I/m rebuilding a church in Alabama from last springs tornados. Meet Rev. Marvin Hubbard. A self described "foot soldier" in the civil rights struggles in the 60's. He met MLK, was a close friend of Rev. Fred Shuttlesworth and tells of having german shepherds set on him, fire hoses sprayed at him, being herded like animals by cops on motorcycles and thrown in jail numerous times, yet he carries no grudge, Then he joined the army and served. Then he spent 30 years in the coal mines, up to 1300 feet down. He tells of coal seams deep underground with fossilized fish, trees and plants in it and to try to imagine that it was once the surface of the earth. Quite a man. Plus he has been a minister for 33 years.


----------



## Aggie91 (Sep 26, 2005)

Lesto,

That is a killer antler tree! Looks Good!


----------



## bzrk180 (Jan 7, 2008)

GO YOUTHBUILD!!

Took the kids to an ECO-HOUSE which is 2, 1800 sq ft houses COMPLETELY off the grid! Non reliant on ANY governing services on a ranch outside of Fredericksburg. This house (reportedly) has the largest residential soalr system in the United States...It has ceiling fans that work off of 2 amps and magnets, LED lights, etc.... A water catch system that gathers water from rooftops and other sources that can gather 3500 gallons from one inch of rain...A cooling and heating system that works from the water in the tanks on the property....VERY IMPRESSIVE!! 

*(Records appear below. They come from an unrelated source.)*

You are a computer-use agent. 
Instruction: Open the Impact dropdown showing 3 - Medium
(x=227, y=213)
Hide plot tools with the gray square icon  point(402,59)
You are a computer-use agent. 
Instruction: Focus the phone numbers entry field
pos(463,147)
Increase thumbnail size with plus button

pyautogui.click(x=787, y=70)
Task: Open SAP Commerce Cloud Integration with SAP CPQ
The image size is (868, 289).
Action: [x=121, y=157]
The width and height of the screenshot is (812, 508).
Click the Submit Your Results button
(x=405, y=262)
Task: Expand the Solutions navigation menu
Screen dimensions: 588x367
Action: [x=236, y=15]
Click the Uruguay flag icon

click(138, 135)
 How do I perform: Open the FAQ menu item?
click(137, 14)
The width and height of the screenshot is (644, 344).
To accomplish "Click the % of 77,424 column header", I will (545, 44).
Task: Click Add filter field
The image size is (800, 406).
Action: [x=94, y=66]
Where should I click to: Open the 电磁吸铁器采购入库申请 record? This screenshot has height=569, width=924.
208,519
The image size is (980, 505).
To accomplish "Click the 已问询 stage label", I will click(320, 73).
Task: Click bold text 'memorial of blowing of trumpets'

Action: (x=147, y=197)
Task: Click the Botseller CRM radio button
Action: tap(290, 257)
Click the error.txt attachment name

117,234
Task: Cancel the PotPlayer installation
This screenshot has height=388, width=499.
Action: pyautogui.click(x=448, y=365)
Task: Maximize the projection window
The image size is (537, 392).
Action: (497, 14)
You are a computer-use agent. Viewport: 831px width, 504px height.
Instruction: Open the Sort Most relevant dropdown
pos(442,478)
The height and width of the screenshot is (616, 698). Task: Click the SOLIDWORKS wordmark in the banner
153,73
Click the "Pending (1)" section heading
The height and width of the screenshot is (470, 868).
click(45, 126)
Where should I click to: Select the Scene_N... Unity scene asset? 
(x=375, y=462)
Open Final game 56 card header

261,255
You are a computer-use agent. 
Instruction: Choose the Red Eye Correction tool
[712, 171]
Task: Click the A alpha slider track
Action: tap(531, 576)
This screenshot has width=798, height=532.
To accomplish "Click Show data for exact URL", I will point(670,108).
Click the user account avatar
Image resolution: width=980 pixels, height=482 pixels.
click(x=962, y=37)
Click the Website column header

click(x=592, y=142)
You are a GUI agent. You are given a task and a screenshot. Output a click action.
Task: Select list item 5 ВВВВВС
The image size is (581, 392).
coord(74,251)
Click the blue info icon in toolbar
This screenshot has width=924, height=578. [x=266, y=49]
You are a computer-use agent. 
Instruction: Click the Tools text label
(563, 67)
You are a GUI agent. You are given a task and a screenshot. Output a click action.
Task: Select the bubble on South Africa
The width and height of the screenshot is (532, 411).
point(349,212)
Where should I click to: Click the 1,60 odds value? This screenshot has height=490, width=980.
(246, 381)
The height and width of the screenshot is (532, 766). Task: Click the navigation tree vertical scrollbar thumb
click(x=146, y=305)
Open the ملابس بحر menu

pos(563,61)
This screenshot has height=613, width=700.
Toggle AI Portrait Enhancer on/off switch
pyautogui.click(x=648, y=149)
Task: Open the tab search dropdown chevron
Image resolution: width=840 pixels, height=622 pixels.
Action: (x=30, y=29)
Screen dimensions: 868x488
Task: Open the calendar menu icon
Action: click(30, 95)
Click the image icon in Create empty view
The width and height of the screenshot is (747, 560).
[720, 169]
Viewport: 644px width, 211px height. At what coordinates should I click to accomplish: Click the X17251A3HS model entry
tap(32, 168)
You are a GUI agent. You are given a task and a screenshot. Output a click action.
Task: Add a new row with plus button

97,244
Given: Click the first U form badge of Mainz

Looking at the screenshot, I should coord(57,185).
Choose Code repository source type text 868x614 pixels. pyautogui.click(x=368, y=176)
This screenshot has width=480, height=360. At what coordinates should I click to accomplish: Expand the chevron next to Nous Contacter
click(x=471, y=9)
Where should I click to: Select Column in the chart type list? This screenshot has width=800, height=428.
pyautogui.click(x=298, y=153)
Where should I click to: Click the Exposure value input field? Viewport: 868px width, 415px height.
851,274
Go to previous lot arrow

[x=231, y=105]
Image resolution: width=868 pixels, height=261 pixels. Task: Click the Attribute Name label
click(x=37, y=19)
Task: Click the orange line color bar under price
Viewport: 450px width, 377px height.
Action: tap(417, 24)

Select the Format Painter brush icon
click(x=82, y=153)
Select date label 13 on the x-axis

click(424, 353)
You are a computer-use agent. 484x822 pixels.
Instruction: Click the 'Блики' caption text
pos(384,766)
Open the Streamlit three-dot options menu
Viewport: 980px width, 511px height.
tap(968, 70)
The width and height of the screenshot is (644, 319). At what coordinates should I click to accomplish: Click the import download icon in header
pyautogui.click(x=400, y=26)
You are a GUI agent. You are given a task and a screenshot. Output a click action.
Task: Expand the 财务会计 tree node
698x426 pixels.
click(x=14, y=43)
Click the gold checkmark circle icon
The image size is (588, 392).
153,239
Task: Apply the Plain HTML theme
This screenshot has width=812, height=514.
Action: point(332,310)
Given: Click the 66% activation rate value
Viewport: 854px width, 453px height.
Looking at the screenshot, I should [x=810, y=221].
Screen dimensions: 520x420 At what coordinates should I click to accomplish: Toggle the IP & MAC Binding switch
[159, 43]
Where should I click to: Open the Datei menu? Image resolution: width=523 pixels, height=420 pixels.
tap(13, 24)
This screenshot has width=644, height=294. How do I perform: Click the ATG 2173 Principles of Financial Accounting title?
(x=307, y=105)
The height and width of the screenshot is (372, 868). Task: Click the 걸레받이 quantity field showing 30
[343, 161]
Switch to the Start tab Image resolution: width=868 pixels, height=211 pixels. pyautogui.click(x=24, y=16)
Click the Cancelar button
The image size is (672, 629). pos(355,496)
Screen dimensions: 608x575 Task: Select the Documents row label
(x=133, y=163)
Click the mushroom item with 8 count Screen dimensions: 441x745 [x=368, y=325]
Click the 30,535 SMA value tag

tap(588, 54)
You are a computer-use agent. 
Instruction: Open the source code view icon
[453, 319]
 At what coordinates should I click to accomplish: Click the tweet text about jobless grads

DEFINATELY not cost effective...WOW!!!


----------



## elkhunter49 (Jun 7, 2004)

In honor of hunting season this year I'll post a few from an axis hunt last month near Bandera. Baker


----------



## jdusek (Apr 7, 2006)

Last weekend rangers on Saturday. Cowboys on Sunday. Walk across the street rangers again on sunday. Most beer I ever drank in a 24 hour period. 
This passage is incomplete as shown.